All-female classes in cyber-skills are being set up by the GCHQ intelligence service, in an attempt to recruit a wider range of online security experts.
Almost 90% of the cyber-skills workforce worldwide is male, says GCHQ's cyber-defence arm, the National Cyber Security Centre (NCSC).
With warnings of serious skills shortages, the security services are worried about missing female recruits.
Chris Ensor of the NCSC says it needs to "address the imbalance".
There will be 600 free places on all-female CyberFirst Defenders courses in April and May this year, run as a mix of residential and non-residential training events.
The venues for the four-day courses will include Nottingham, Lancaster, Wrexham, Edinburgh and Oxfordshire.
The intention is to make cyber-skills lessons more open to teenage girls, in a field which has been accused of having a very male image, whether it is James Bond-style stereotypes or stock photos of teenage boys in hoodies.
All-female classes have been used in some schools as a way of building confidence in subjects once seen as being more male-dominated.

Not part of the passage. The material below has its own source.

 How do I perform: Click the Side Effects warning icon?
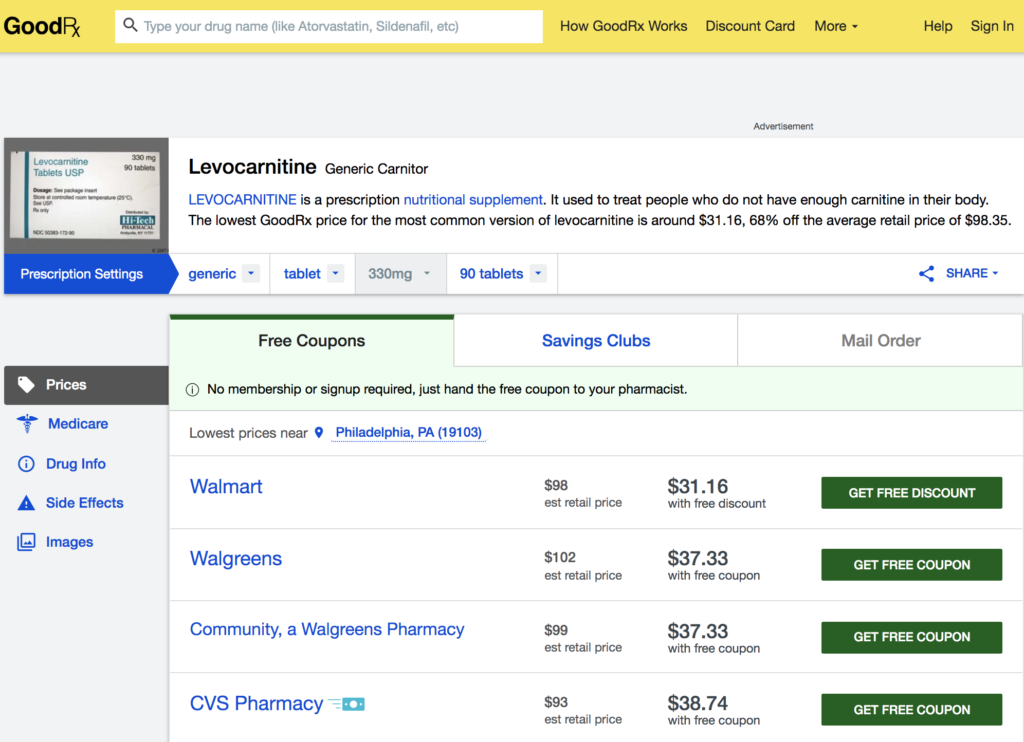(x=25, y=502)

Aisling Brown, curriculum leader at the Stephen Perse Foundation school in Cambridge, said that teaching boys and girls separately in computing can help them with different ways of learning.
In computing classes, she said: "Girls are sometimes more reflective and take time to volunteer answers, while boys can tend to rush."
The school's computing club could tend to become dominated by the boys, she said, and they had to find ways to make it more accessible to girls.
It follows the CyberFirst Girls competition, launched last month, and run by the NCSC to promote computer skills and careers in cyber-security.
The agency wants more teenage girls to get involved, with questions designed to build skills in cryptography, cyber-security, logic and coding and networking.
It is part of a wider CyberFirst project aimed at raising cyber-skills in young people up to the age of 18.
The security services, needing talented staff to tackle the growing threat of cyber-attacks, have been concerned about recruiting from too small a pool of people with computer skills.
The lack of women in cyber-security is part of the bigger picture of women in science, technology, engineering and maths, says the NCSC.
The agency says about 35% of its overall staff are female and half of its senior leadership.
As well as wanting a better gender balance, the NCSC wants to attract applicants from a wider range of social backgrounds, from state as well as independent schools.
Among the schools taking part in the competition is the Tauheedul Islam Girls' High School, a Muslim state school in Blackburn which is among the highest-performing secondary schools in the country.
"Women are very under-represented in the global cyber-industry," said assistant principal, Asia Ali, who says she wants "exceptionally talented girls" to help make the country safer online.
The NCSC has warned of the scale of wide-ranging cyber-threats.
Already this month, the NCSC has highlighted threats to hack smart TV devices, cyber-attacks on information about German politicians and the theft of insurance and legal documents relating to the 9/11 attacks.
Mr Ensor, the agency's deputy director for skills and growth, said increasing numbers have been taking part in their training courses.
"However, women only make up a small proportion of the global cyber-workforce, and throughout GCHQ and the NCSC we are looking to address the imbalance."
He said he wanted to appeal to the "inquisitive instincts of young people".